> **WHAT THE TASK REQUIRES**
Could you return the lines below exactly, from the first line up to and including the line that holds "Given: Click the disabled maximize button"?

::: INFORMATION

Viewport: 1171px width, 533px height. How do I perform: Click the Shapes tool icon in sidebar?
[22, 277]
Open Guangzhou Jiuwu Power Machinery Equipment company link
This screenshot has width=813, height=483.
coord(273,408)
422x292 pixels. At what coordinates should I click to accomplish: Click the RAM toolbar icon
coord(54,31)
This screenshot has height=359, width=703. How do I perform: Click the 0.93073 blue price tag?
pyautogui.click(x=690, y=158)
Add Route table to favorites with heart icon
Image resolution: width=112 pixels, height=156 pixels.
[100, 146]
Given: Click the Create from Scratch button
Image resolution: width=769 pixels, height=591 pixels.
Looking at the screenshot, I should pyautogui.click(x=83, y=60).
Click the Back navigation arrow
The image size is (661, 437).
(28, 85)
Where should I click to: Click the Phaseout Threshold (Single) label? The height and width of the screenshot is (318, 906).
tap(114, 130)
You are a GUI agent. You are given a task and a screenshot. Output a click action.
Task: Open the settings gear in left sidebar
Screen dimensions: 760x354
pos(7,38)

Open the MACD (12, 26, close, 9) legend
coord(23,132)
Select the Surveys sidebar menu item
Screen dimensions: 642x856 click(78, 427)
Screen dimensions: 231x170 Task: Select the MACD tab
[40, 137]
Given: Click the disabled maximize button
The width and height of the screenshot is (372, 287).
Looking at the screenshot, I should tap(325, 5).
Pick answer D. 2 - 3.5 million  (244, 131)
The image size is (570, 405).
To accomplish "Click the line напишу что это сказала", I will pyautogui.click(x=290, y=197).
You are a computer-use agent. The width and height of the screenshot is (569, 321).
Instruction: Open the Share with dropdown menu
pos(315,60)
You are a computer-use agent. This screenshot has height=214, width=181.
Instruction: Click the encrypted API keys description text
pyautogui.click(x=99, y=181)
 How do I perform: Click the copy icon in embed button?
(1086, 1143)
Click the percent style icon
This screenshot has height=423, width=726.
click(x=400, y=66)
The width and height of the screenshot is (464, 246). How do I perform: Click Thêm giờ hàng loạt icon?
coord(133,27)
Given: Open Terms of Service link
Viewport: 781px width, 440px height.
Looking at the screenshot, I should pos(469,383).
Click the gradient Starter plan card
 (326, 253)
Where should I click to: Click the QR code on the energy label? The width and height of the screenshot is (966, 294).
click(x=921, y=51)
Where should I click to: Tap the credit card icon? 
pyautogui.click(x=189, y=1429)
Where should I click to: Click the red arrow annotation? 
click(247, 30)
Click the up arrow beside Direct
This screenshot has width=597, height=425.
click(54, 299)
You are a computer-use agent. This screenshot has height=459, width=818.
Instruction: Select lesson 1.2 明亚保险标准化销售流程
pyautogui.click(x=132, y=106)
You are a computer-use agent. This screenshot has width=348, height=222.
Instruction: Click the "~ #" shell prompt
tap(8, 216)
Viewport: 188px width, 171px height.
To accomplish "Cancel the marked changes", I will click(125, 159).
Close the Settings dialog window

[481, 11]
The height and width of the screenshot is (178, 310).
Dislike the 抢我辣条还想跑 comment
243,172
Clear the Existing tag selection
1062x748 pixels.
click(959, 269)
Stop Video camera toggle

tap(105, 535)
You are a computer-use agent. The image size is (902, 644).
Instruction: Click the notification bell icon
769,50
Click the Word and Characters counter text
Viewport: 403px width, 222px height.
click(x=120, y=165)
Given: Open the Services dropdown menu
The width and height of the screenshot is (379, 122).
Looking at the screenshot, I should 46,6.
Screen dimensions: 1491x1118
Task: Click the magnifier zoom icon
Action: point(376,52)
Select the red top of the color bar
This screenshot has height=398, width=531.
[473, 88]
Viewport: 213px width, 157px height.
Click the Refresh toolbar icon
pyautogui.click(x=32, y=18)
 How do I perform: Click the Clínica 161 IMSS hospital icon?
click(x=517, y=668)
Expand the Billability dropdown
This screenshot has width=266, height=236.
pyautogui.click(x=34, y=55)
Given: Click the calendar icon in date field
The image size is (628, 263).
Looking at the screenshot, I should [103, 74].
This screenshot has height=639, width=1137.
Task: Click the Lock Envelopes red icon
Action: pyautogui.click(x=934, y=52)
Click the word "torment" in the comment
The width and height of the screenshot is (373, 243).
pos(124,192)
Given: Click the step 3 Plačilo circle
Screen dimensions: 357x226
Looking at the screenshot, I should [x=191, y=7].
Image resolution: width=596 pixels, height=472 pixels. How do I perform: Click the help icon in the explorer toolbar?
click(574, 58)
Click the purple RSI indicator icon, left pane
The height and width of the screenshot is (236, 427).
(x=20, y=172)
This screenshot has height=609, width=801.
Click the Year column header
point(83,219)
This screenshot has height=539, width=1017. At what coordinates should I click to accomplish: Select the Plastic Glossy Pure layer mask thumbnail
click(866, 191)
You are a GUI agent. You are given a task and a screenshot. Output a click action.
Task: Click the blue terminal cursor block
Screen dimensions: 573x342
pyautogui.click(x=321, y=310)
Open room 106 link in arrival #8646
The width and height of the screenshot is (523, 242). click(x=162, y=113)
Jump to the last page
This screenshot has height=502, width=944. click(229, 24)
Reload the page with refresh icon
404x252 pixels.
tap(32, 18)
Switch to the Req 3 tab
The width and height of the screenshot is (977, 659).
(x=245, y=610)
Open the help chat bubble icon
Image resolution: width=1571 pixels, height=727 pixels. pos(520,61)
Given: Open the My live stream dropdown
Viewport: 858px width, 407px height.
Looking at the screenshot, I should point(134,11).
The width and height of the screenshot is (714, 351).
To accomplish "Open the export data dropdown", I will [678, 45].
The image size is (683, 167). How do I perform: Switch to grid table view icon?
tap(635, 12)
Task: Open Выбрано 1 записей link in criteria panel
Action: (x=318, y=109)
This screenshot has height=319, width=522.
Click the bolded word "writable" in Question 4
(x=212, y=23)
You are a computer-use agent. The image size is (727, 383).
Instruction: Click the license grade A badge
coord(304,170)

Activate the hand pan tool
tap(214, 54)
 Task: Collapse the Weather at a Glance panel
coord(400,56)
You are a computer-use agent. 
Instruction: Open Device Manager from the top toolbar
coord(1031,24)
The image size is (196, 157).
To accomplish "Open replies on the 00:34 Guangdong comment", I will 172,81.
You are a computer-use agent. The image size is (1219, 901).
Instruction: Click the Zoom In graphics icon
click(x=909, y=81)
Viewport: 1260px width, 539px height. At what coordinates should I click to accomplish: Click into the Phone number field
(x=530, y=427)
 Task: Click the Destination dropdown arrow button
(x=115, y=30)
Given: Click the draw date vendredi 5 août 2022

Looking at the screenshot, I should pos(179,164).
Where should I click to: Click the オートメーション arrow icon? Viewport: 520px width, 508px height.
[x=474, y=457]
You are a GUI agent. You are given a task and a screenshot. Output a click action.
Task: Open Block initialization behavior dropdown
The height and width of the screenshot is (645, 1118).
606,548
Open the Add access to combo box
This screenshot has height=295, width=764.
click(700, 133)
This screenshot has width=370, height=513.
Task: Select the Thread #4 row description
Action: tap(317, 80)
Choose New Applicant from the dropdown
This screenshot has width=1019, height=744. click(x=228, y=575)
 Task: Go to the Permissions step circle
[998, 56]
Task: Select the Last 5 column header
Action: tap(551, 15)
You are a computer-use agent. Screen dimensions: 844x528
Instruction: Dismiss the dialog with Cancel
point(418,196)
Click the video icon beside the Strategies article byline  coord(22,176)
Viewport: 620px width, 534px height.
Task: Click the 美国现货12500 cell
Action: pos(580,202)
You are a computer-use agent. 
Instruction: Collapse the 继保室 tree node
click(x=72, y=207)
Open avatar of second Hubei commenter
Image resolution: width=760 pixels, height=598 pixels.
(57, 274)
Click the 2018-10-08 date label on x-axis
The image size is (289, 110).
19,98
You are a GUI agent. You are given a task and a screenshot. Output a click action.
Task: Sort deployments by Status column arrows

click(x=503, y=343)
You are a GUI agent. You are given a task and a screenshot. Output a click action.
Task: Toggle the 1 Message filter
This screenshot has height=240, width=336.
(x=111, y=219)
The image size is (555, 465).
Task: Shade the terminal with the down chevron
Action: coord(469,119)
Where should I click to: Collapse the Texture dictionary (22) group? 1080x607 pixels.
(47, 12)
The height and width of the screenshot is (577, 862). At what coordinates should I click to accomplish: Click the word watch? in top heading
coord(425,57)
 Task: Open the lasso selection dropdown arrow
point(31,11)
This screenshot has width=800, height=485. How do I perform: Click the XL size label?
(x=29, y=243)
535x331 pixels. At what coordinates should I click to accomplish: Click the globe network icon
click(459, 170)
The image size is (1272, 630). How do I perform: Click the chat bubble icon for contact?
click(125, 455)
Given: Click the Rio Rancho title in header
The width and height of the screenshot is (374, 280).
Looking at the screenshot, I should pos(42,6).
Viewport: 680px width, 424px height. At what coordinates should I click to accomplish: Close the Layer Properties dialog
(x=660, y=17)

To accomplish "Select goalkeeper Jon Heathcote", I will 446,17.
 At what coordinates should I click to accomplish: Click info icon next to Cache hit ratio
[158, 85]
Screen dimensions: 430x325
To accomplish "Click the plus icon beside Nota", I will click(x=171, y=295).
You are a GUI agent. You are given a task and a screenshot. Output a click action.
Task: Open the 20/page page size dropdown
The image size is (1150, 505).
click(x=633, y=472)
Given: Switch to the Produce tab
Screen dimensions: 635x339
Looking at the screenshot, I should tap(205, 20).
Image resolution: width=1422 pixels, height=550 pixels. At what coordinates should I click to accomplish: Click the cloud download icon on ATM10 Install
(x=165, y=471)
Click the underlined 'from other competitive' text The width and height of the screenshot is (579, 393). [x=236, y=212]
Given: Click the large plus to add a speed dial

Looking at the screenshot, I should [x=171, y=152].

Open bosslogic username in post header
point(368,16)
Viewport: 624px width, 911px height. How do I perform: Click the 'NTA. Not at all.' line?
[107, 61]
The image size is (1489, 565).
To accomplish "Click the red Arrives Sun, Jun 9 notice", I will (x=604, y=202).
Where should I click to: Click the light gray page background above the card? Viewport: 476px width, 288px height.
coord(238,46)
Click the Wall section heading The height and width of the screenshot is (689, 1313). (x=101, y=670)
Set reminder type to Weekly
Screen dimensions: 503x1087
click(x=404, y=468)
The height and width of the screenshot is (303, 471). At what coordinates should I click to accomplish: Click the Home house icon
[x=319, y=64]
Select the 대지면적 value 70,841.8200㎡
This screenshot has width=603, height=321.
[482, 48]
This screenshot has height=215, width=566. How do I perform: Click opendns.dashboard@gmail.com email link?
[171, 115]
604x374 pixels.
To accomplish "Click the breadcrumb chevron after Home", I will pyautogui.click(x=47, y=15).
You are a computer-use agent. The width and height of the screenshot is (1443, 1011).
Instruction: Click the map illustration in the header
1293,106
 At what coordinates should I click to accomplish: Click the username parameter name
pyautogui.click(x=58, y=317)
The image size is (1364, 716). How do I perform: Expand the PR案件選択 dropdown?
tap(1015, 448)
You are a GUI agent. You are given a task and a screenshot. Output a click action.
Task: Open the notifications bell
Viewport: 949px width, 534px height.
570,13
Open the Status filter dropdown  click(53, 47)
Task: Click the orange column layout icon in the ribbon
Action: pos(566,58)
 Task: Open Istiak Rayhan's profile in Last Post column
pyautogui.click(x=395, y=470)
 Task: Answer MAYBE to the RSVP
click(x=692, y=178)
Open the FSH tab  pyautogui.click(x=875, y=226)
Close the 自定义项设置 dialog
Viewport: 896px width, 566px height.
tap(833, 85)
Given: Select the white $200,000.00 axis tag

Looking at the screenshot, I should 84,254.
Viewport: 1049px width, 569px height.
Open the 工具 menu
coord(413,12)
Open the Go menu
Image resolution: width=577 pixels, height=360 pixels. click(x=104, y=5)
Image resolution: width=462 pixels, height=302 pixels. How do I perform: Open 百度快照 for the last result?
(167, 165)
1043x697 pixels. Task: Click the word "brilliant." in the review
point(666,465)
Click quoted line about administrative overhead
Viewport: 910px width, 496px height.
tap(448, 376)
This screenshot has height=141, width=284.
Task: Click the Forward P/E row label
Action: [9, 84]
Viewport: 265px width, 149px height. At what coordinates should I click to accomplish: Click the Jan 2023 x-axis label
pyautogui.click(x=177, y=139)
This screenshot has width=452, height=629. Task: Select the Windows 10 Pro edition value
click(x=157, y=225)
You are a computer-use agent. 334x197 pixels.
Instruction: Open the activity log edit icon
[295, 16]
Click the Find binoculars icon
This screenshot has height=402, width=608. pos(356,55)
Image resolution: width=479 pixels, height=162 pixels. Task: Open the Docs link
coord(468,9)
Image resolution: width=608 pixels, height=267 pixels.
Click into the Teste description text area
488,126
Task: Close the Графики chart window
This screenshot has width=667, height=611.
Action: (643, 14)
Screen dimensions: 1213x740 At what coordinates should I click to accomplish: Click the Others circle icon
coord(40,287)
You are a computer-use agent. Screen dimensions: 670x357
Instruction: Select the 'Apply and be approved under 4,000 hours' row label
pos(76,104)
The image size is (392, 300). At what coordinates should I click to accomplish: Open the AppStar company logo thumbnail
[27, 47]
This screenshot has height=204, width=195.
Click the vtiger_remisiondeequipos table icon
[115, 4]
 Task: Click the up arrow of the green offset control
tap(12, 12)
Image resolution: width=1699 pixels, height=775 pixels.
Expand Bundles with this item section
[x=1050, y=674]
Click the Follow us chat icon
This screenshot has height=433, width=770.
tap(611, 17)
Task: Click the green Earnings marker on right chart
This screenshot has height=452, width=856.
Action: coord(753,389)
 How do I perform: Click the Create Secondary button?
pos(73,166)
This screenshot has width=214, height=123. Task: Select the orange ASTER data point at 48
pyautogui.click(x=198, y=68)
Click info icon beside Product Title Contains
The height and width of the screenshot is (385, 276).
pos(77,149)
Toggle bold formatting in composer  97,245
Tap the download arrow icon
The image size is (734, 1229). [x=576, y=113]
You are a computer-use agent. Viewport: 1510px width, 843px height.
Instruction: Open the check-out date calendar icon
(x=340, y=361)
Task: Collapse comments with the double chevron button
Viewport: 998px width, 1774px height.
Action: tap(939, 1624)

::::::

> **OUTPUT BELOW**
Viewport: 1171px width, 533px height. How do I perform: Click the Shapes tool icon in sidebar?
[22, 277]
Open Guangzhou Jiuwu Power Machinery Equipment company link
This screenshot has width=813, height=483.
coord(273,408)
422x292 pixels. At what coordinates should I click to accomplish: Click the RAM toolbar icon
coord(54,31)
This screenshot has height=359, width=703. How do I perform: Click the 0.93073 blue price tag?
pyautogui.click(x=690, y=158)
Add Route table to favorites with heart icon
Image resolution: width=112 pixels, height=156 pixels.
[100, 146]
Given: Click the Create from Scratch button
Image resolution: width=769 pixels, height=591 pixels.
Looking at the screenshot, I should pyautogui.click(x=83, y=60).
Click the Back navigation arrow
The image size is (661, 437).
(28, 85)
Where should I click to: Click the Phaseout Threshold (Single) label? The height and width of the screenshot is (318, 906).
tap(114, 130)
You are a GUI agent. You are given a task and a screenshot. Output a click action.
Task: Open the settings gear in left sidebar
Screen dimensions: 760x354
pos(7,38)

Open the MACD (12, 26, close, 9) legend
coord(23,132)
Select the Surveys sidebar menu item
Screen dimensions: 642x856 click(78, 427)
Screen dimensions: 231x170 Task: Select the MACD tab
[40, 137]
Given: Click the disabled maximize button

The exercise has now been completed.